The San Antonio Museum of Art recently launched an exhibit for the Dalai Lama Foundation called “The Missing Peace: Artists Consider the Dalai Lama.” One of the contributing artists has caught my eye.
Spanish artist Salustiano has depicted the Dalai Lama as a Chinese girl with red hair in a piece he’s titled “Reincarnation.”
Just last week, the Tibetan spiritual leader announced he would give up his political role in Tibet’s government in order to make way for a new, elected leader. News of the announcement along with a photo of the Dalai Lama surrounded by a group of young monks circulated the globe. As one journalist put it, the Dalai Lama is often captured on camera as standing “illuminated by the suggestion of a smile.”

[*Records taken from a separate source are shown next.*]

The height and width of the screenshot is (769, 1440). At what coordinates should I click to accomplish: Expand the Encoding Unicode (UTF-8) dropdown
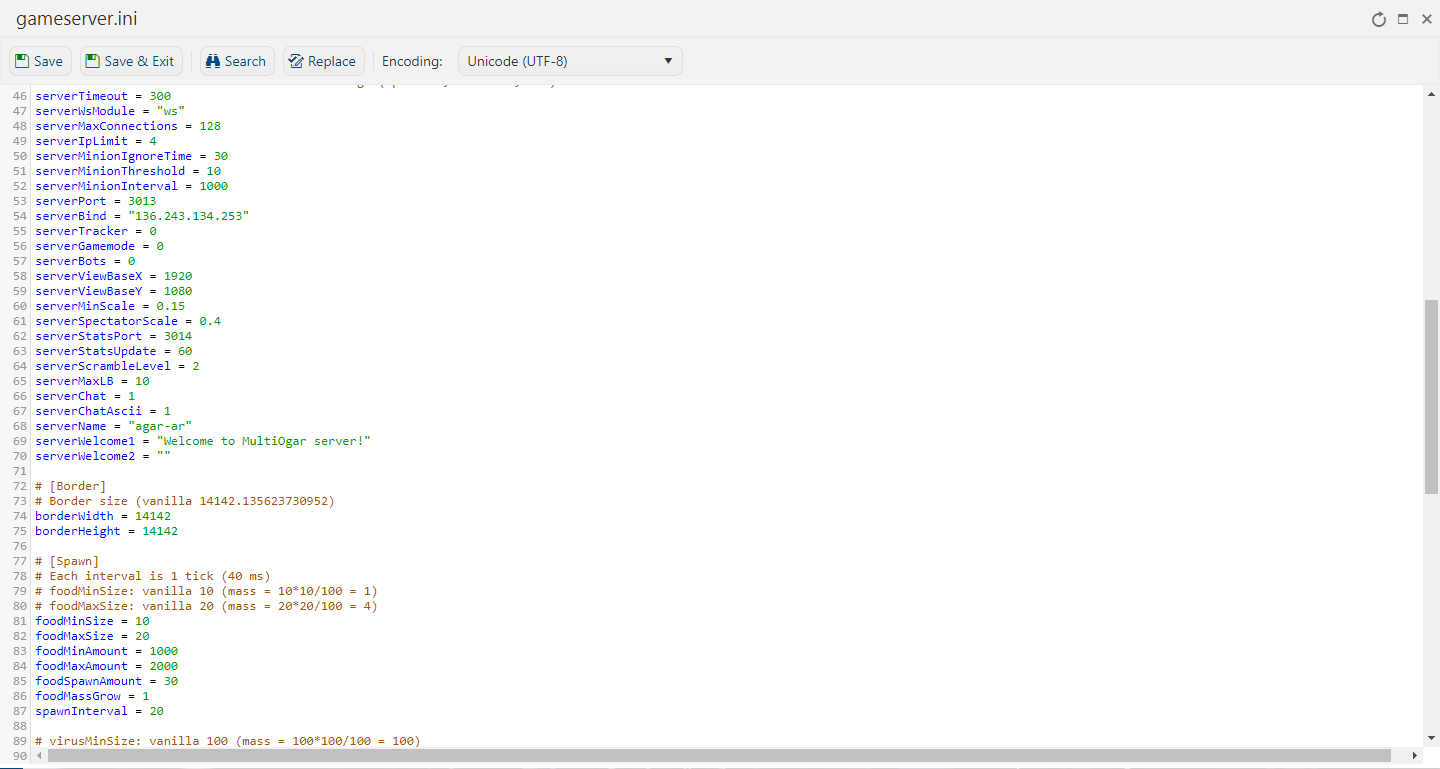(x=569, y=61)
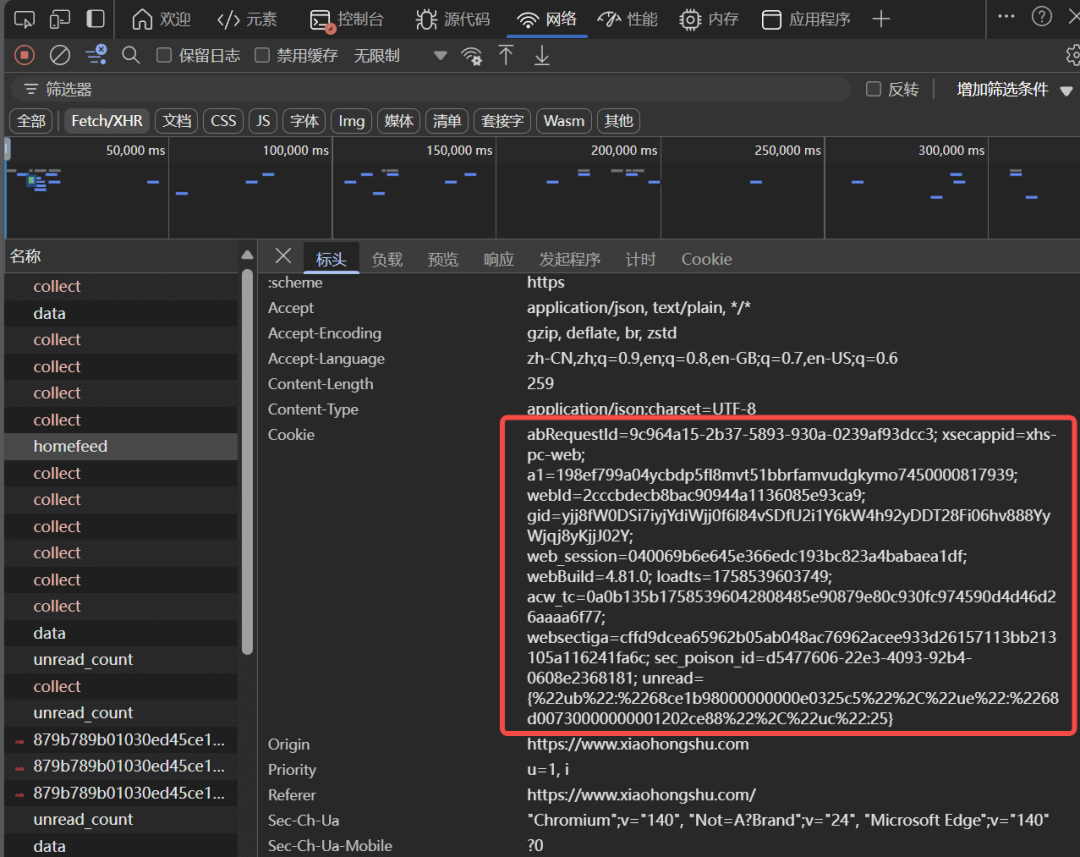The width and height of the screenshot is (1080, 857).
Task: Import HAR file upload arrow
Action: click(507, 56)
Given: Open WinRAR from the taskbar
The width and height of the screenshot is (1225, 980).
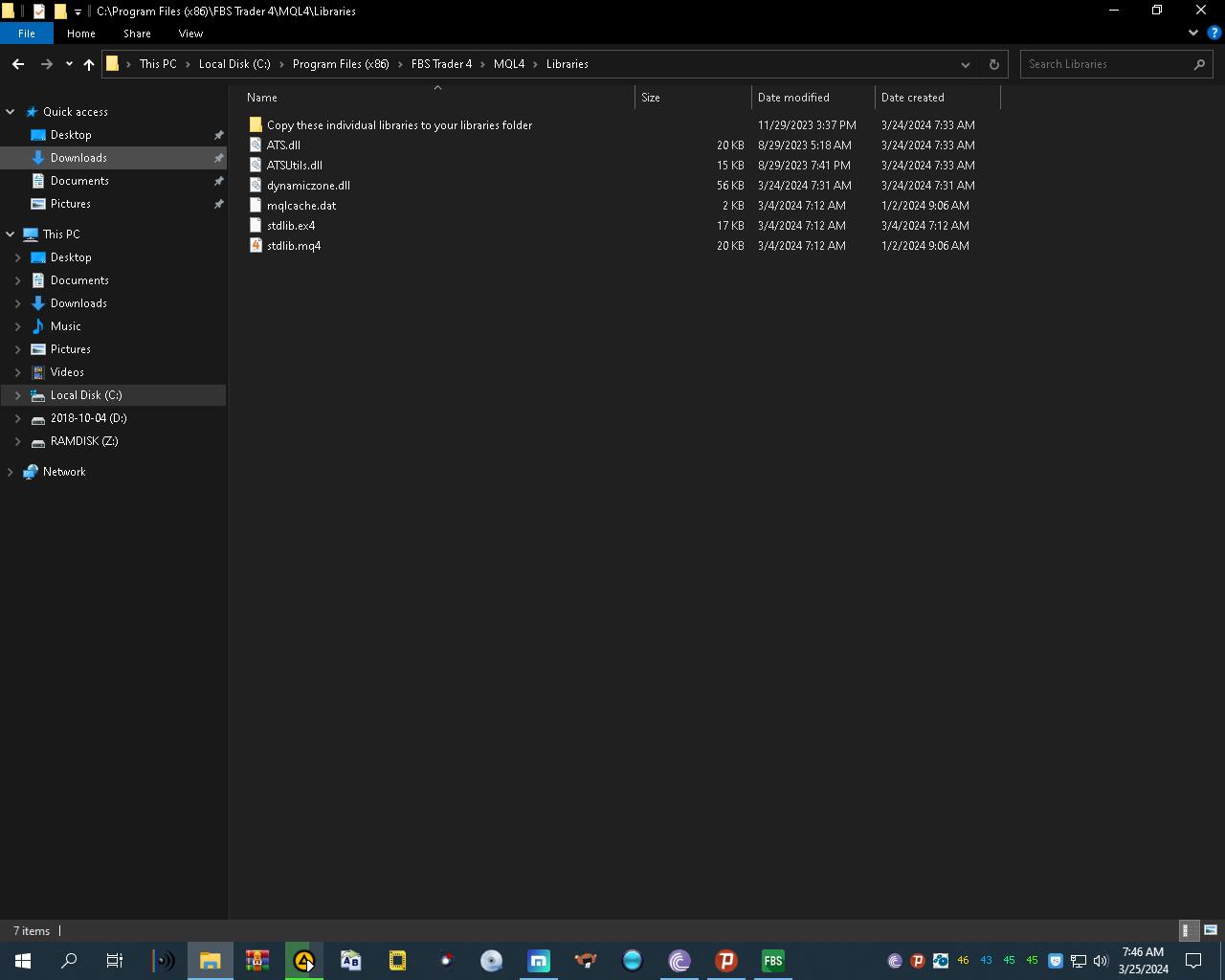Looking at the screenshot, I should coord(256,960).
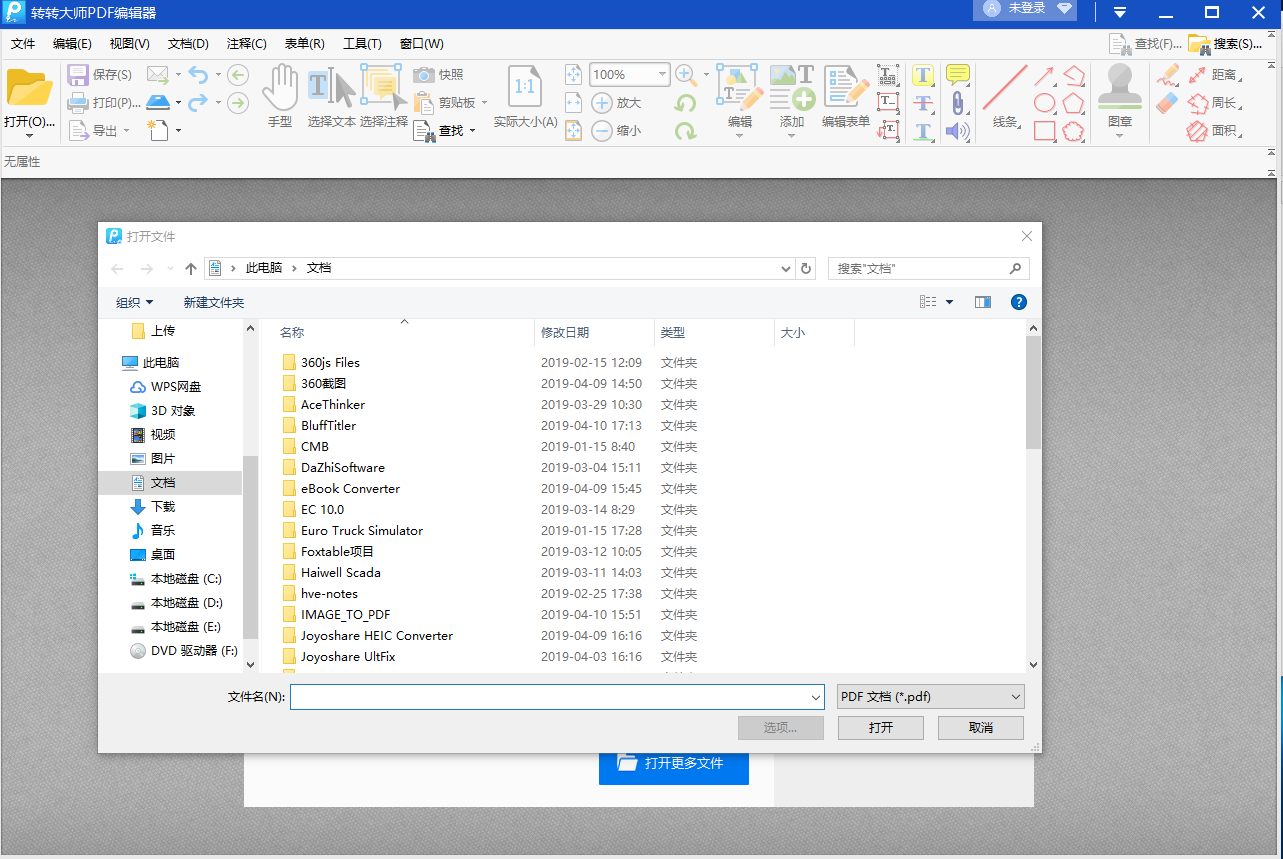
Task: Open the Tools menu
Action: point(362,44)
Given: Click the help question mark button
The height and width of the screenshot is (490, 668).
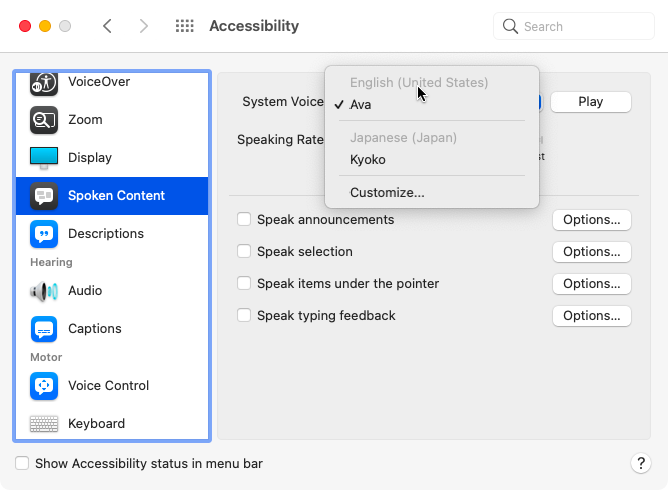Looking at the screenshot, I should coord(641,464).
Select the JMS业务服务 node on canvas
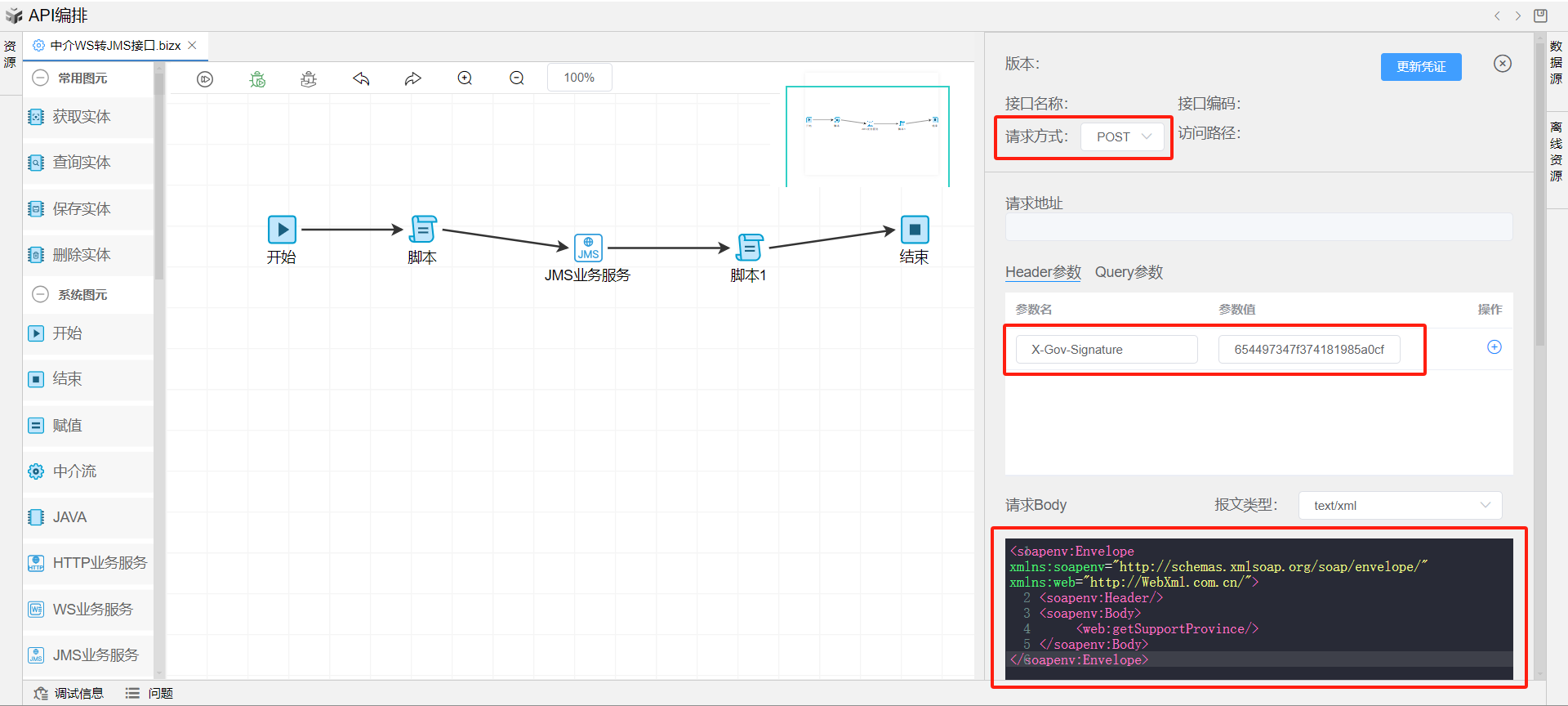The width and height of the screenshot is (1568, 706). coord(588,248)
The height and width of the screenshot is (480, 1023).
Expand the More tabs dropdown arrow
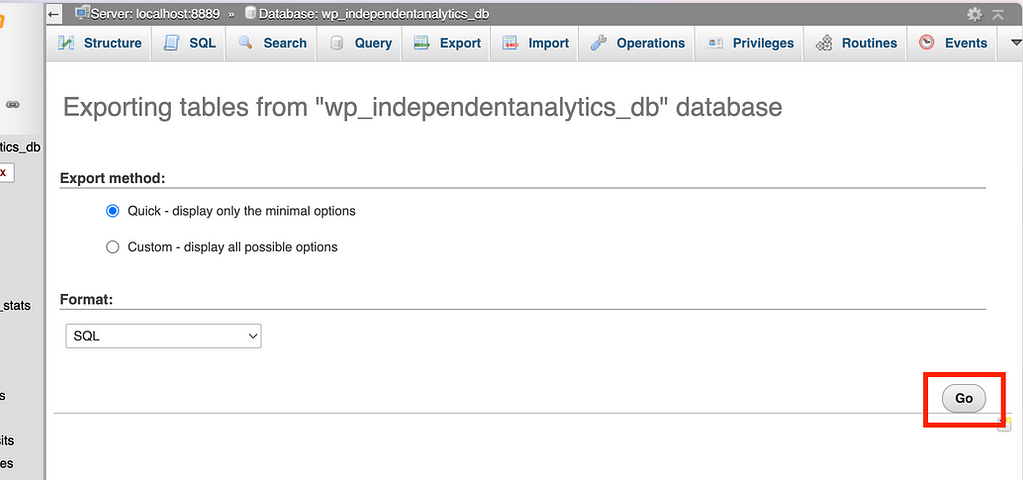coord(1016,43)
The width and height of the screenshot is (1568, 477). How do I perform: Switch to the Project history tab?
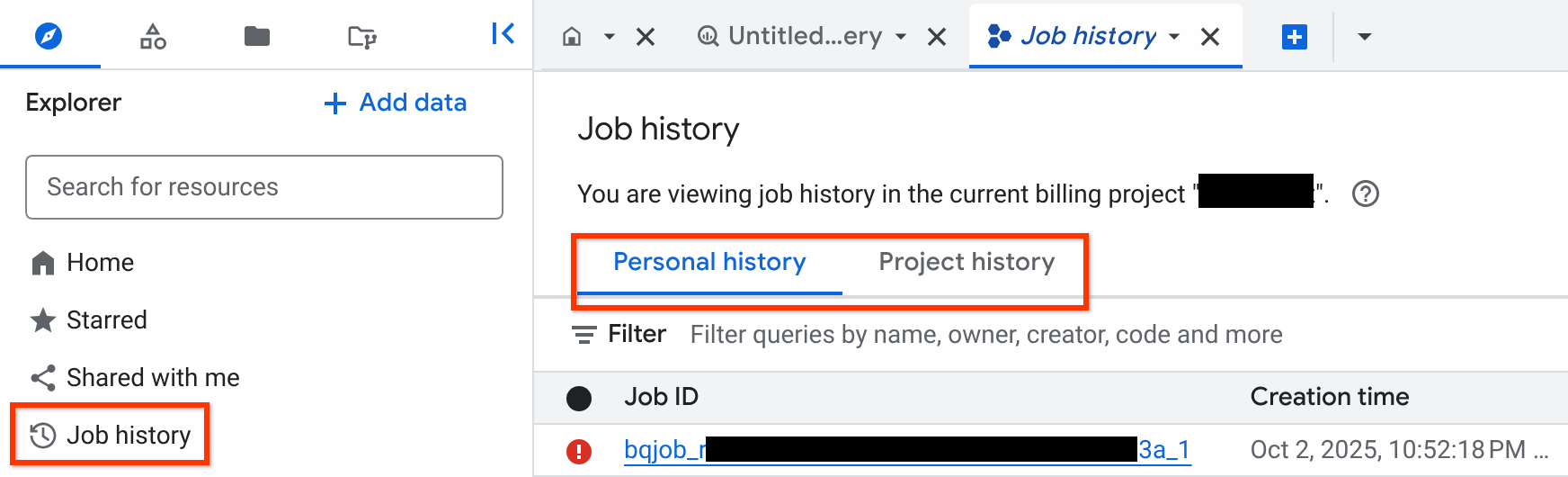pyautogui.click(x=967, y=262)
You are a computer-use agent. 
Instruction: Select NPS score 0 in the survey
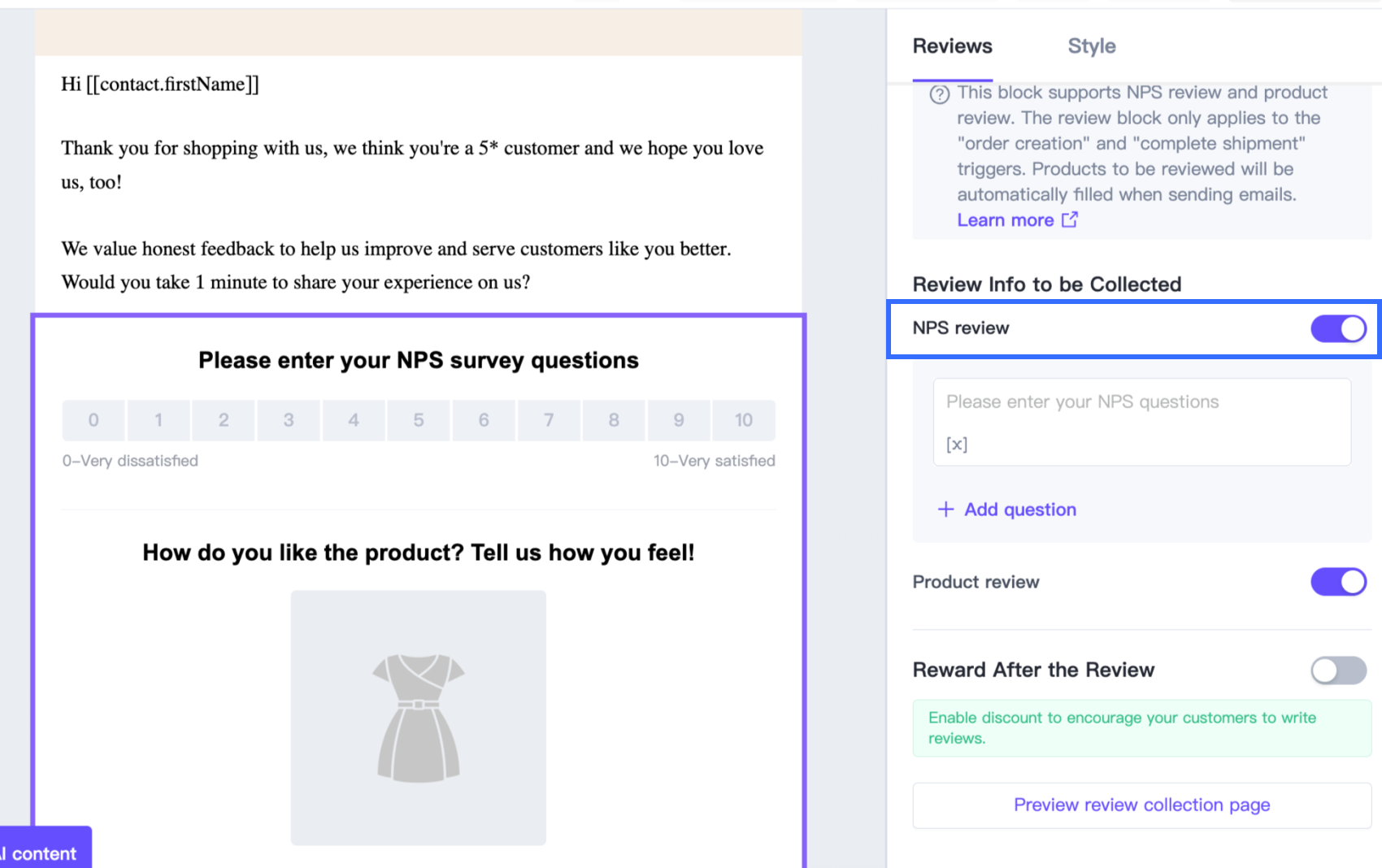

When I look at Salustiano’s Dalai Lama, I see a young girl with red hair who appears awake, hesitant, and a moment away from the suggestion of a smile. It’s an interesting interpretation; given the role redheads play in Asian culture, in general. Red hair is a sure sign that you’re a foreigner or an outsider. There is even a specific expression for “red haired people” in Singapore and throughout Malaysia: ang mo lang which is very close to ang mo kui or “red-haired devil.”
The only thing that’s devilish about the Dalai Lama, of course, is his wicked sense of humour. At least, that’s what I’ve heard.